**Exercise objective:** Copy the entries out again in full.

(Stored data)
——
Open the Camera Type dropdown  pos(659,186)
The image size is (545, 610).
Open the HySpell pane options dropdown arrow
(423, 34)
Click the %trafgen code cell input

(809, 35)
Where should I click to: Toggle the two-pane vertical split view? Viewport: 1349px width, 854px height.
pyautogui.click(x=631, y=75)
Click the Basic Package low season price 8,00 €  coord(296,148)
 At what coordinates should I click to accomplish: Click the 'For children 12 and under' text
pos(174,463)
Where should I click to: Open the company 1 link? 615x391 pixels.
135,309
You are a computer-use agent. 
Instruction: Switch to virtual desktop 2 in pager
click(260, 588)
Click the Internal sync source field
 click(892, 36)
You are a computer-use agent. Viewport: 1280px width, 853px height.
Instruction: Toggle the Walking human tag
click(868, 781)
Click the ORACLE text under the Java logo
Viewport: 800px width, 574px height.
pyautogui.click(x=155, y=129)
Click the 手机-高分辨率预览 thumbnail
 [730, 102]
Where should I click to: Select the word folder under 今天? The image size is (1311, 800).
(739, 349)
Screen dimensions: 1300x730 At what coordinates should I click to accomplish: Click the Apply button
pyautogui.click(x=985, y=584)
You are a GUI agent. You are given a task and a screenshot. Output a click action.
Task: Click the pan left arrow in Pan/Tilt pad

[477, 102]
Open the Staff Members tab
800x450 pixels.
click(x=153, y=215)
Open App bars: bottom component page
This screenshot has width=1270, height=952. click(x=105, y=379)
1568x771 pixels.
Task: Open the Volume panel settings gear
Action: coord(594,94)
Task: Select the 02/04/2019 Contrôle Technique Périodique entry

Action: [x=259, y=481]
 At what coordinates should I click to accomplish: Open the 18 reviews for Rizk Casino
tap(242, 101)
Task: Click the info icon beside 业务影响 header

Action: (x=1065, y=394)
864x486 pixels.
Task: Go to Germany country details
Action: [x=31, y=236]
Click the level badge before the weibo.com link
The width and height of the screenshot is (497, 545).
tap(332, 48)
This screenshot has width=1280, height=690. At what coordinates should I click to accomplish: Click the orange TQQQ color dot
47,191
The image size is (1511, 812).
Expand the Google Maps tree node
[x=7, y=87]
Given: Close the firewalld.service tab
——
**Completed task:**
Open the Camera Type dropdown  pos(659,186)
The image size is (545, 610).
Open the HySpell pane options dropdown arrow
(423, 34)
Click the %trafgen code cell input

(809, 35)
Where should I click to: Toggle the two-pane vertical split view? Viewport: 1349px width, 854px height.
pyautogui.click(x=631, y=75)
Click the Basic Package low season price 8,00 €  coord(296,148)
 At what coordinates should I click to accomplish: Click the 'For children 12 and under' text
pos(174,463)
Where should I click to: Open the company 1 link? 615x391 pixels.
135,309
You are a computer-use agent. 
Instruction: Switch to virtual desktop 2 in pager
click(260, 588)
Click the Internal sync source field
 click(892, 36)
You are a computer-use agent. Viewport: 1280px width, 853px height.
Instruction: Toggle the Walking human tag
click(868, 781)
Click the ORACLE text under the Java logo
Viewport: 800px width, 574px height.
pyautogui.click(x=155, y=129)
Click the 手机-高分辨率预览 thumbnail
 [730, 102]
Where should I click to: Select the word folder under 今天? The image size is (1311, 800).
(739, 349)
Screen dimensions: 1300x730 At what coordinates should I click to accomplish: Click the Apply button
pyautogui.click(x=985, y=584)
You are a GUI agent. You are given a task and a screenshot. Output a click action.
Task: Click the pan left arrow in Pan/Tilt pad

[477, 102]
Open the Staff Members tab
800x450 pixels.
click(x=153, y=215)
Open App bars: bottom component page
This screenshot has width=1270, height=952. click(x=105, y=379)
1568x771 pixels.
Task: Open the Volume panel settings gear
Action: coord(594,94)
Task: Select the 02/04/2019 Contrôle Technique Périodique entry

Action: [x=259, y=481]
 At what coordinates should I click to accomplish: Open the 18 reviews for Rizk Casino
tap(242, 101)
Task: Click the info icon beside 业务影响 header

Action: (x=1065, y=394)
864x486 pixels.
Task: Go to Germany country details
Action: [x=31, y=236]
Click the level badge before the weibo.com link
The width and height of the screenshot is (497, 545).
tap(332, 48)
This screenshot has width=1280, height=690. At what coordinates should I click to accomplish: Click the orange TQQQ color dot
47,191
The image size is (1511, 812).
Expand the Google Maps tree node
[x=7, y=87]
Given: Close the firewalld.service tab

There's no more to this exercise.